Si on lui avait dit il y a une dizaine d’années qu’il deviendrait une star du ballon rond dans le petit royaume d’Asie du Sud-Est, il n’y aurait pas cru ! Thierry Bin a grandi à Aulnay-sous-Bois, dans une famille de réfugiés cambodgiens ayant fui le régime Khmer Rouge, qui de 1975 à 1979, fit près de deux millions de morts.
C’est à l’ombre de la cité des 3 000 que l’enfant sage chausse ses premiers crampons, une fois ses devoirs finis, et après avoir aidé sa mère couturière à enfiler le fil dans les aiguilles. Il entre au CSL Aulnay à 12 ans, puis part se former au centre du RC Strasbourg. Après quelques années dans des clubs de CFA 2, du FC Saint-Jean au FC Aubervilliers, Thierry se demande quelle direction suivre. « J’avais commencé un BEP vente, mais je n’étais pas fait pour les études », relate le jeune homme de 24 ans, casquette, baskets et petits diamants à l’oreille. « A ce moment-là, j’ai décidé de me consacrer entièrement au foot, et s’il le fallait, de m’expatrier. » Thierry rejoint l’équipe nationale du Cambodge de France, une équipe amateur basée à Aubervilliers, où réside une importante communauté cambodgienne. A sa tête, Pen Path, une ancienne légende du football au Cambodge, s’emploie à créer des ponts avec leur pays d’origine.
En 2012, l’équipe s’envole pour une série de rencontres amicales au Cambodge, le second voyage pour Thierry après une première découverte en famille. Repéré par le Phnom Penh Crown, un des plus gros clubs de la capitale, il se voit proposer un contrat d’un an.
Numéro 93, en hommage à son département natal
Une belle opportunité, mais un retour aux racines qui inquiète sa mère, traumatisée par ses souvenirs de la guerre. Pourtant, elle reconnaît que le Cambodge s’est modernisé et décide de croire en la bonne étoile de son fils. A 21 ans, Thierry signe, prend un aller simple pour le pays du sourire et débarque dans les rues grouillantes de Phnom Penh, écrasée sous ses 40 °C. Le jeune homme découvre les conditions de vie spartiates des joueurs cambodgiens.

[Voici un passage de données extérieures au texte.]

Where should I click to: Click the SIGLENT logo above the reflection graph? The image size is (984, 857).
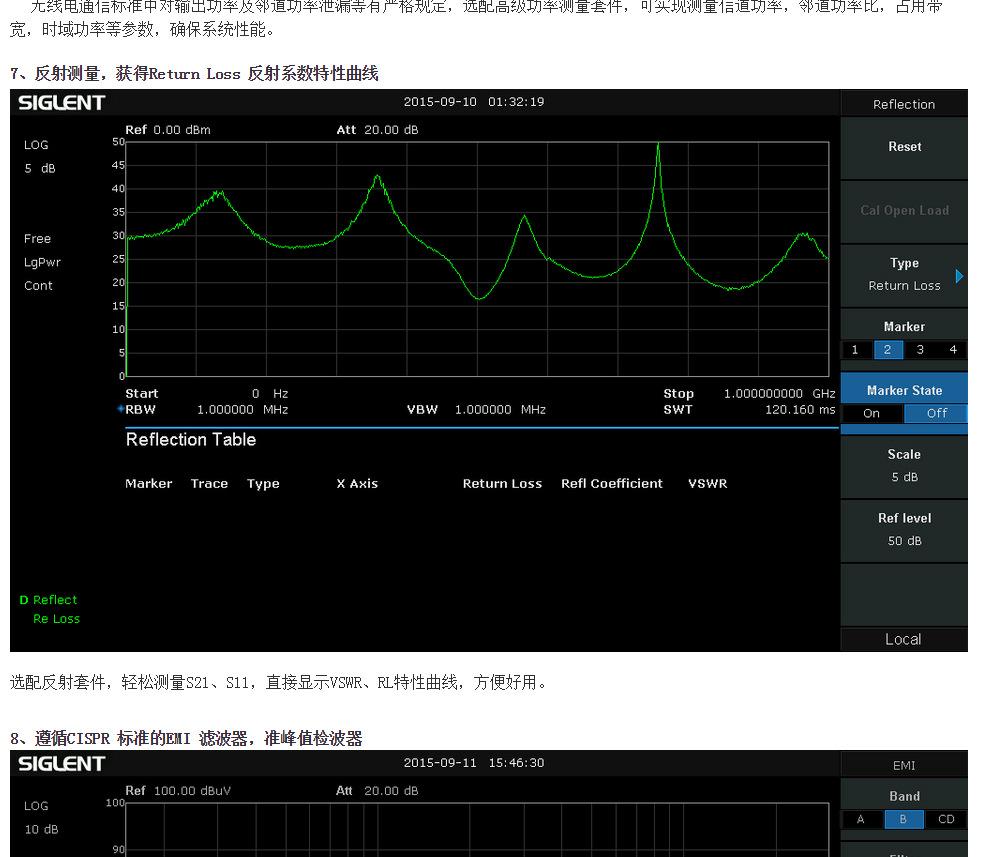(x=61, y=102)
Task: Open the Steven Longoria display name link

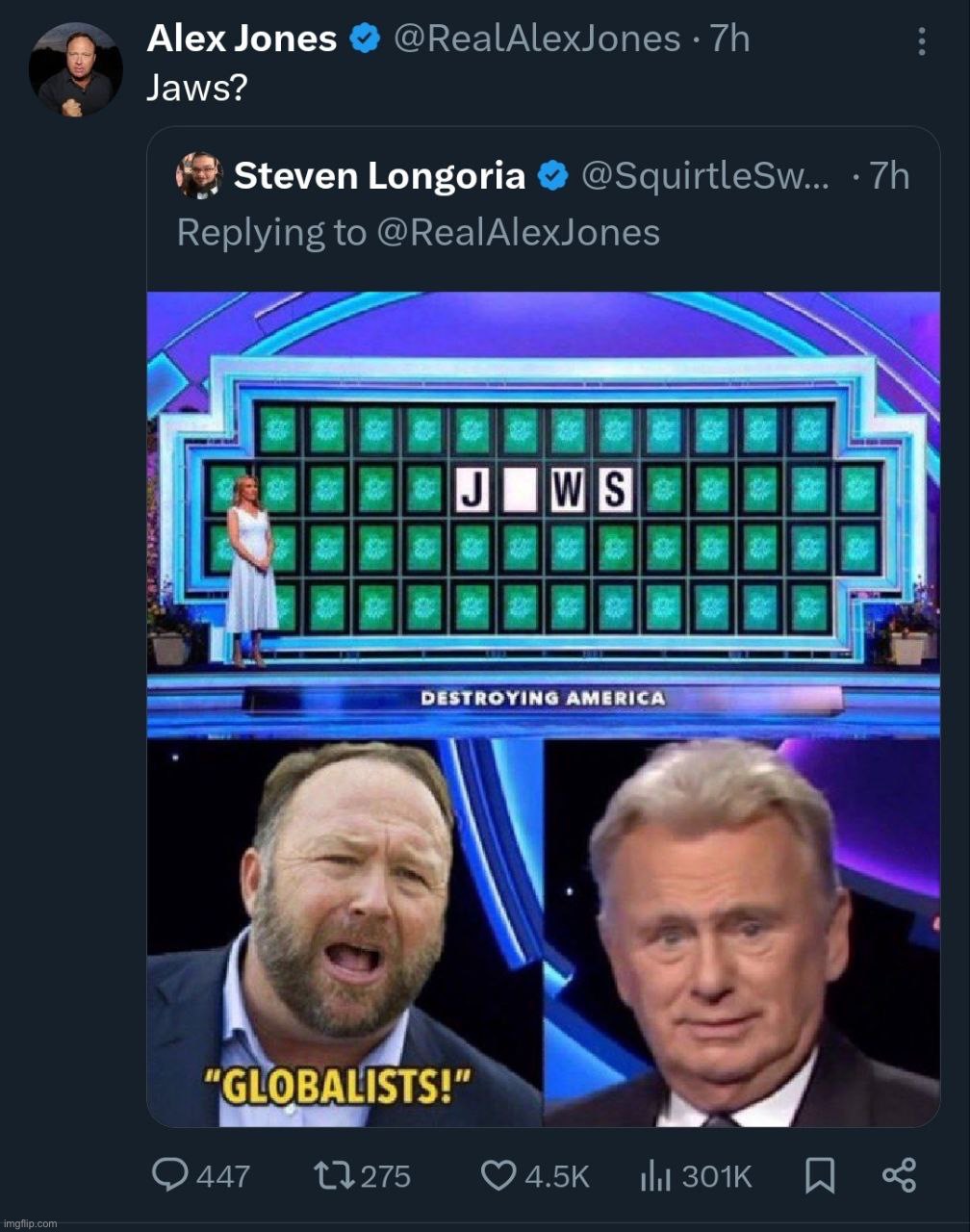Action: pyautogui.click(x=379, y=176)
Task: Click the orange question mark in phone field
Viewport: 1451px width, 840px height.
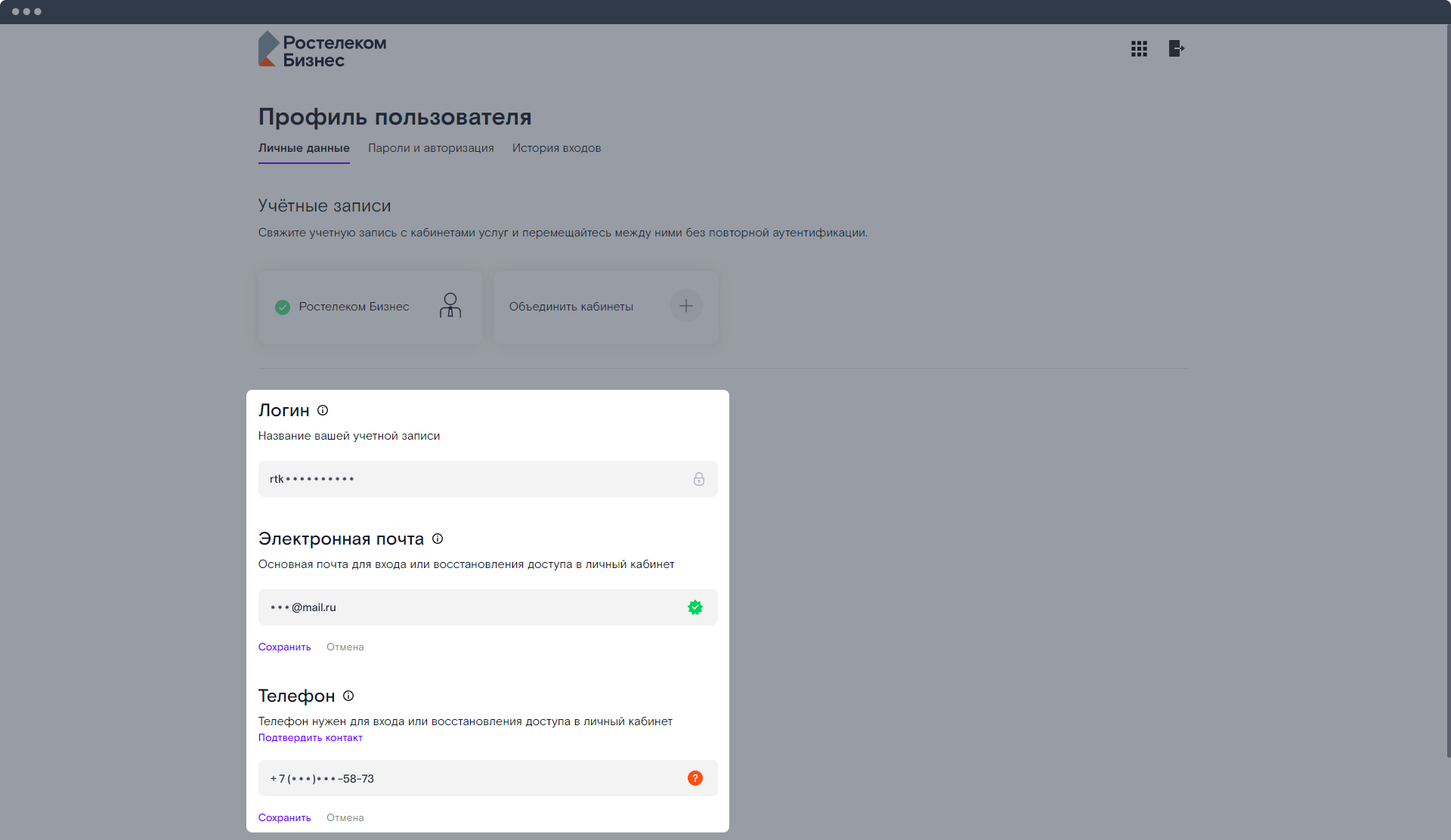Action: point(695,778)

« A mon arrivée, j’ai dû dormir sur des nattes, à dix dans la même chambre, laver mes vêtements à la main et manger du riz tous les jours ! », s’amuse aujourd’hui le numéro 93, choisi en hommage à son département natal. Thierry est alors épaulé par deux autres recrues franco-khmères avec qui il recrée une « french touch » en dénichant par exemple une adresse de kebab en ville. Il apprend la langue khmère et les spécificités du jeu local. Et même si le manque de sens tactique de ses coéquipiers lui fait parfois « péter un câble », Thierry s’accroche, progresse, et devient rapidement un leadeur sur le terrain.
« Ici, je fais ce que j’aime le plus au monde : je peux vivre ma passion »

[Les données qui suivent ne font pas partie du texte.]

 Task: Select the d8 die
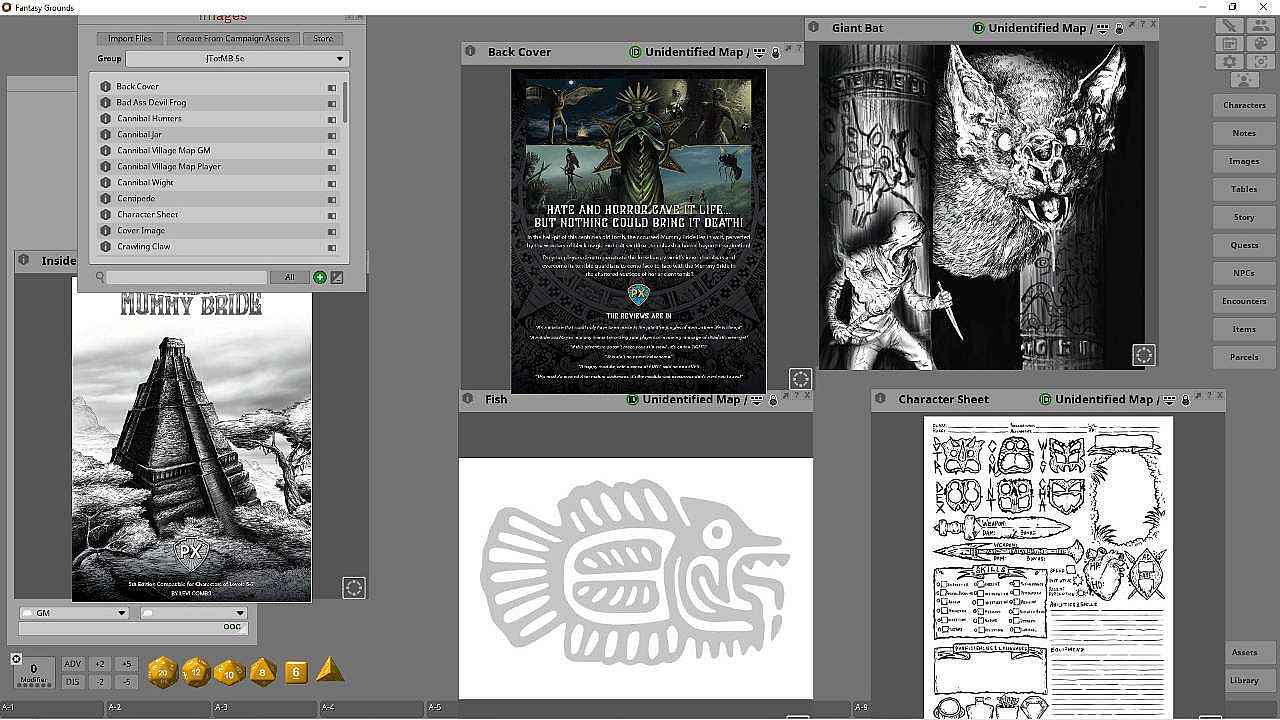pyautogui.click(x=263, y=672)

Un tremplin qui lui ouvre les portes de l’équipe nationale l’année dernière. 2015 est l’année de sa consécration : Thierry marque le but décisif contre Macau, permettant au Cambodge d’être sélectionné pour les matchs éliminatoires de la Coupe du monde 2018 ! Une première historique pour une nation rompue aux défaites à deux chiffres. L’engouement pour le football explose, les stades débordent, et le binational devient un modèle pour la jeunesse.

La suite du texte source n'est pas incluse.